Similar to how the ISUP grade indicates the risk of PCa, the Prostate Imaging–Reporting and Data System Version 2 (PI-RADS v2) offers a five-point scale to denote the likelihood of clinically significant PCa (csPCa), which is defined by a GS ≥ 7, a tumor volume ≥ 0.5 cm³, or a tumor category ≥ T3 [42,43]. Studies have shown that as the PI-RADS v2 score increases, more severe histopathological findings become significantly more likely, including larger tumor volumes and a higher GS [44,45,46]. In a comprehensive analysis of 254 men with 323 PCa tumors, Afshari Mirak et al. [47] utilized whole-mount histopathology to evaluate the relationship between quantitative DCE-MRI parameters and PI-RADS v2 score.
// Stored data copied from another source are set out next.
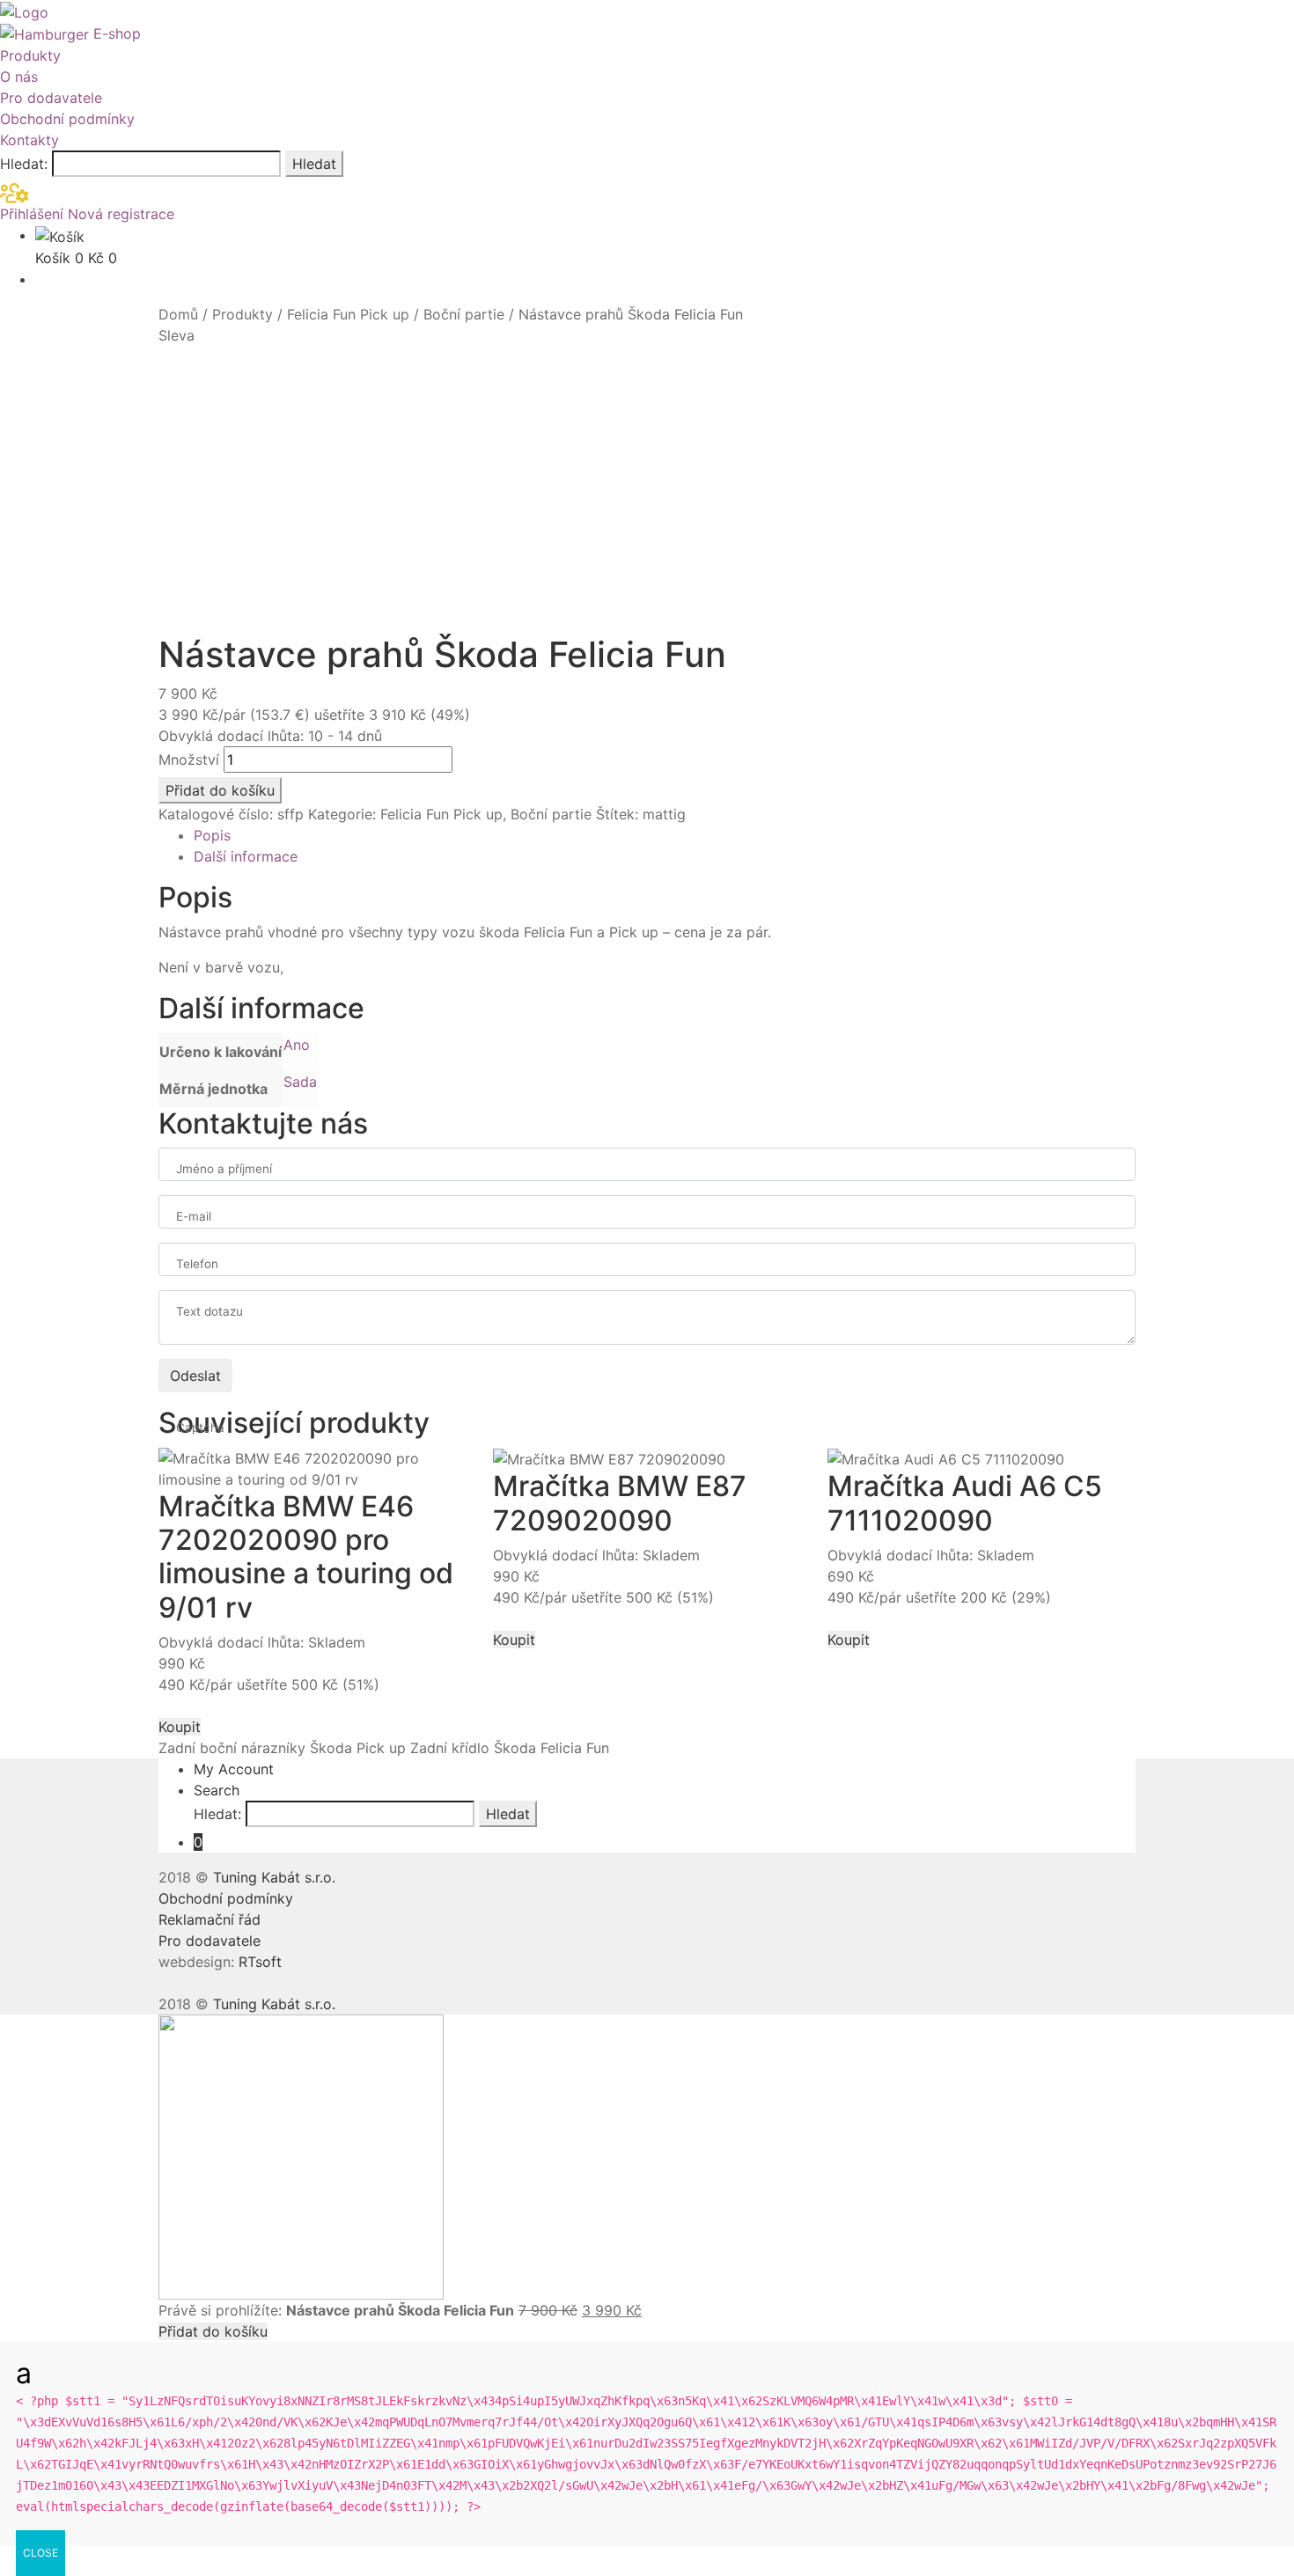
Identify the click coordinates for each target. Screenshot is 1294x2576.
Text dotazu (209, 1311)
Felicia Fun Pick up (348, 314)
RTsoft (260, 1962)
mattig (664, 814)
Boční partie (463, 314)
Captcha (200, 1427)
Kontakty (29, 140)
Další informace (246, 856)
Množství (188, 759)
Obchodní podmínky (67, 119)
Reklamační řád (209, 1919)
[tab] (665, 835)
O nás (19, 76)
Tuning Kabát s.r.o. (274, 1877)
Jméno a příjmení (224, 1169)
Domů (178, 314)
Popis (212, 835)
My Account (234, 1769)
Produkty (30, 55)
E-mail (193, 1216)
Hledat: (24, 163)
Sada (300, 1081)
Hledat (314, 163)
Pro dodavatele (51, 97)
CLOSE (40, 2552)
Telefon (197, 1264)
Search (216, 1790)
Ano (296, 1044)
They found a significant positive correlation between certain DCE parameters (K^trans, k_ep, and IAUC) and the score; that is, higher DCE parameter values were related to higher PI-RADS v2 scores. In conclusion, the PI-RADS v2 score can stratify the risk of PCa, while DCE-MRI parameters have the potential to assess it.
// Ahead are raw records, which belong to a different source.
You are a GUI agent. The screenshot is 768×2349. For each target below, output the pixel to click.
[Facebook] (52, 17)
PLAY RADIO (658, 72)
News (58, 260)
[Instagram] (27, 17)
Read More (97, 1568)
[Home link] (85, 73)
While mpMRI is a favored diagnostic tool for PCa, recent findings have highlighted the comparable efficiency of other imaging modalities, notably ⁶⁸Gallium-prostate-specific membrane antigen (⁶⁸Ga-PSMA) positron emission tomography/computed tomography (PET/CT). A study involving 100 PCa patients evaluated the diagnostic accuracy of ⁶⁸Ga-PSMA PET/CT-guided and mpMRI-guided targeted prostate biopsy (TPBx) for clinically significant PCa (csPCa: ISUP grade ≥ 2), in which 44 patients were classified as having csPCa [48].⁶⁸ Ga-PSMA-TPBx had better diagnostic accuracy (84.9%) for csPCa than mpMRI-TPBx (76.9%). In another study, 80 patients with various ISUP grades (III–V) were diagnosed with csPCa (SUVmax cutoff ≥ 8 or PI-RADS v2 score ≥ 3) out of 125 high-risk PCa patients [49].⁶⁸ Ga-PSMA PET/CT achieved a diagnostic accuracy of 92% for csPCa, surpassing the 86.2% of mpMRI. Moreover, ⁶⁸Ga-PSMA PET/CT further identified metastases in 25% of csPCa patients. Similarly, a prior study reported ⁶⁸Ga-PSMA PET/CT as a better choice in staging high-risk PCa because it might alter the therapeutic strategy [50]. Briefly, ⁶⁸Ga-PSMA PET/CT and mpMRI are pivotal in diagnosing csPCa. However, the former seems particularly capable of staging PCa, and thus it may serve as a single modality for diagnosing and staging high-risk PCa.
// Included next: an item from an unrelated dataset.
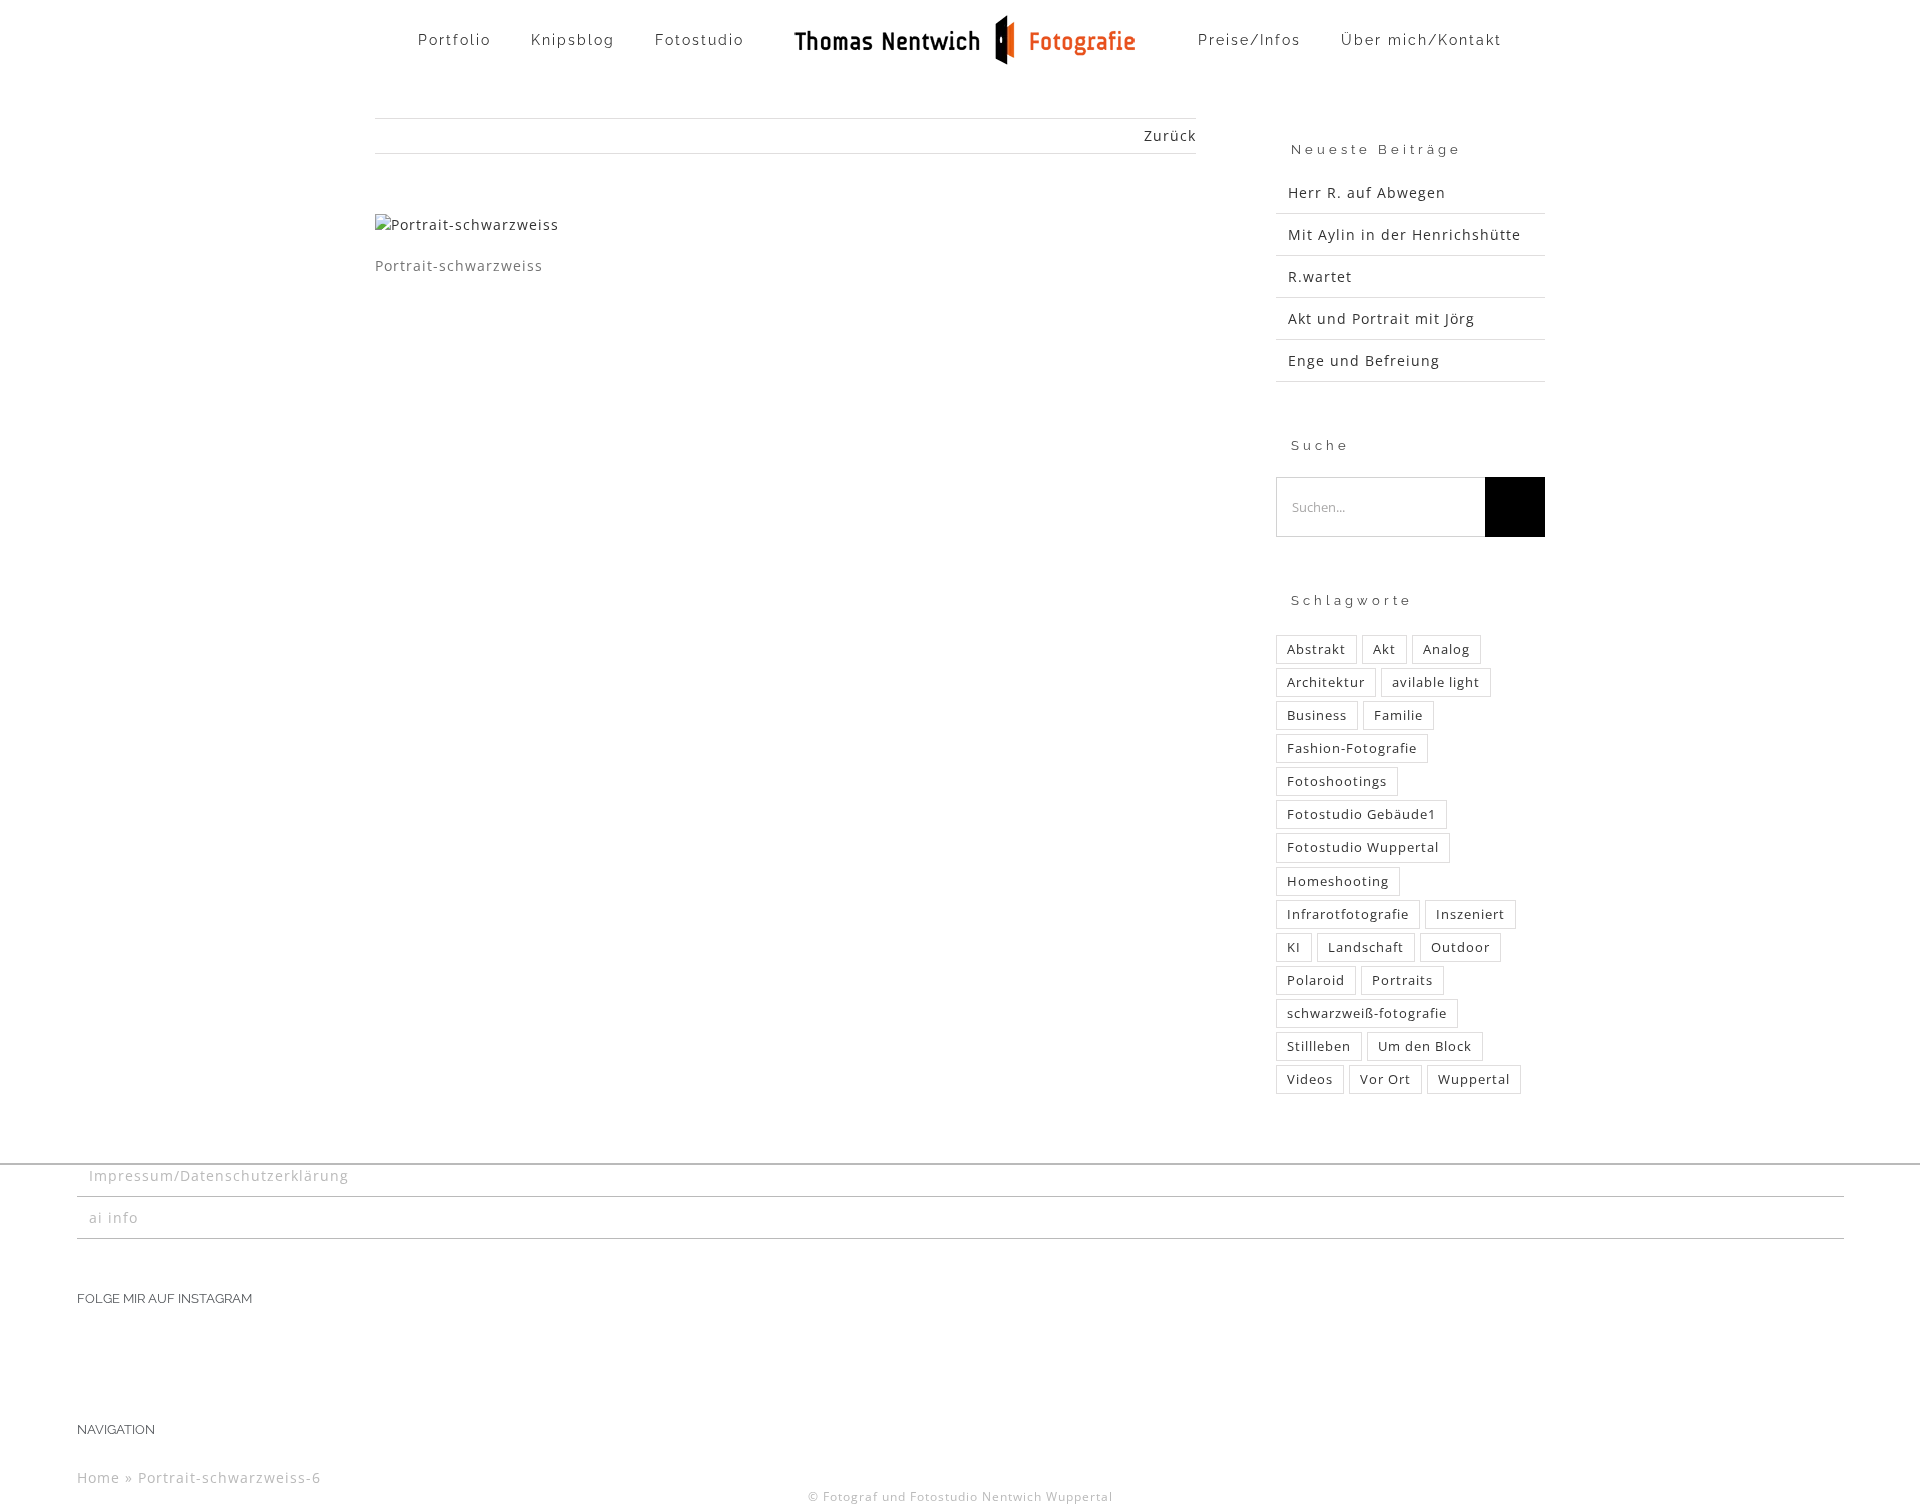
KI (1294, 947)
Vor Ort (1385, 1079)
There are limitations in the present work. First, the Tofts standard model assumes that the contrast agent is well mixed within the vasculature and the EES; thus, it is not valid for fibrotic and necrotic tissue [51]. During imaging interpretation, the experienced uroradiologist reviewed all mpMRI sequences and used T2-weighted imaging, diffusion-weighted imaging, and ADC mapping to exclude fibrotic and necrotic tissue. The ROI was manually delineated on the residual dominant tumor without fibrosis and necrosis on DCE-MRI. This process prevented the breakdown of the model assumption, and the results returned from the model might be correct. Second, this study adopted a retrospective design, focusing specifically on patients with PCa who underwent RP. There could be possible selection bias resulting from the recruitment of operable patients using the GS from biopsies/TURP as a reference for treatment selection. The final limitation in the present study is the relatively small number of included patients and lack of validation of the model. Consequently, a future prospective study enrolling a larger patient group whose data can be used for both model construction and validation should be conducted to provide a more robust foundation for clinical decision-making and further scientific inquiry.

5. Conclusions

In summary, we found that the quantitative parameters K^trans-max and k_ep-max, derived from DCE-MRI, are significantly associated with the ISUP grade and surgical margin status in pathological specimens on RP. K^trans-max demonstrated good potential in predicting the final histological PCa risk group on RP specimens. Interestingly, in our study, the significant predictors for PSMs were a higher positive biopsy core percentage and k_ep-max. The primary advantage of these quantitative DCE-MRI parameters is their ability to provide complementary information for the assessment of PCa aggressiveness and prognosis, thereby contributing to a complete and effective management plan for PCa and to the future of tailored and personalized treatment.